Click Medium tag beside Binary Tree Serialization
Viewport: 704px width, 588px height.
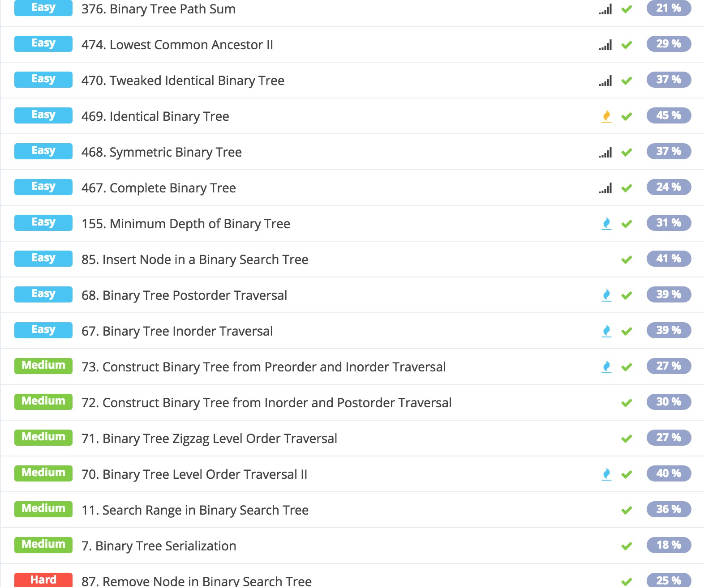pos(43,545)
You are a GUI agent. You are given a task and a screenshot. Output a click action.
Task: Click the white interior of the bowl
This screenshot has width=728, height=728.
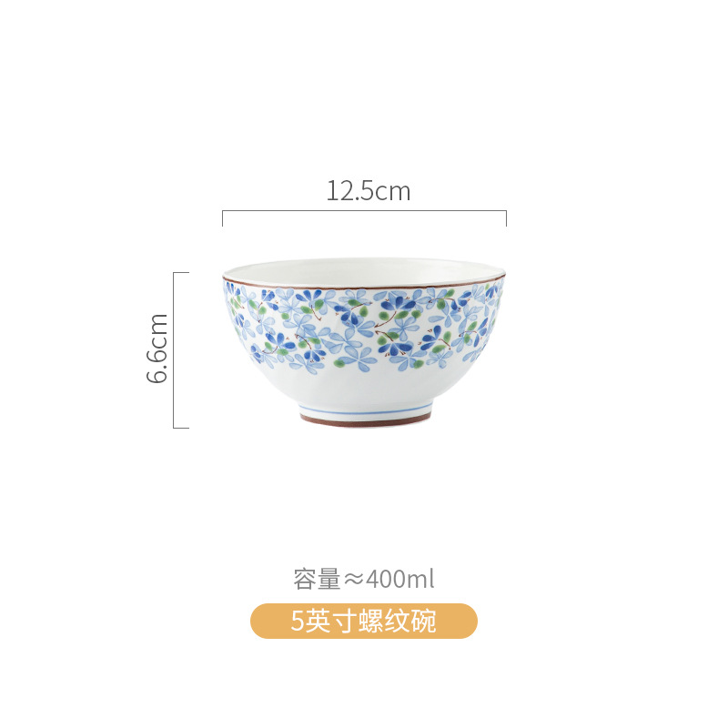(364, 268)
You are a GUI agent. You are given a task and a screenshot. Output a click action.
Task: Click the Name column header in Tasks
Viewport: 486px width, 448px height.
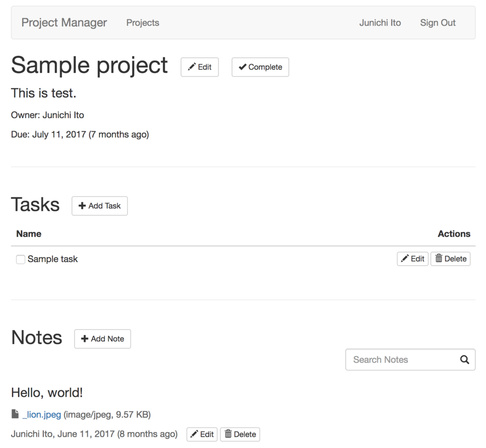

+-------+

Copy out all of the data word for word. Do not carry over any picture.

Click Medium tag beside Binary Tree Serialization
Viewport: 704px width, 588px height.
pos(43,545)
You are a GUI agent. You are given a task and a screenshot. Output a click action.
Task: Click the white interior of the bowl
This screenshot has width=728, height=728.
(364, 268)
You are a GUI agent. You are given a task and a screenshot. Output a click action.
Task: Click the Name column header in Tasks
Viewport: 486px width, 448px height.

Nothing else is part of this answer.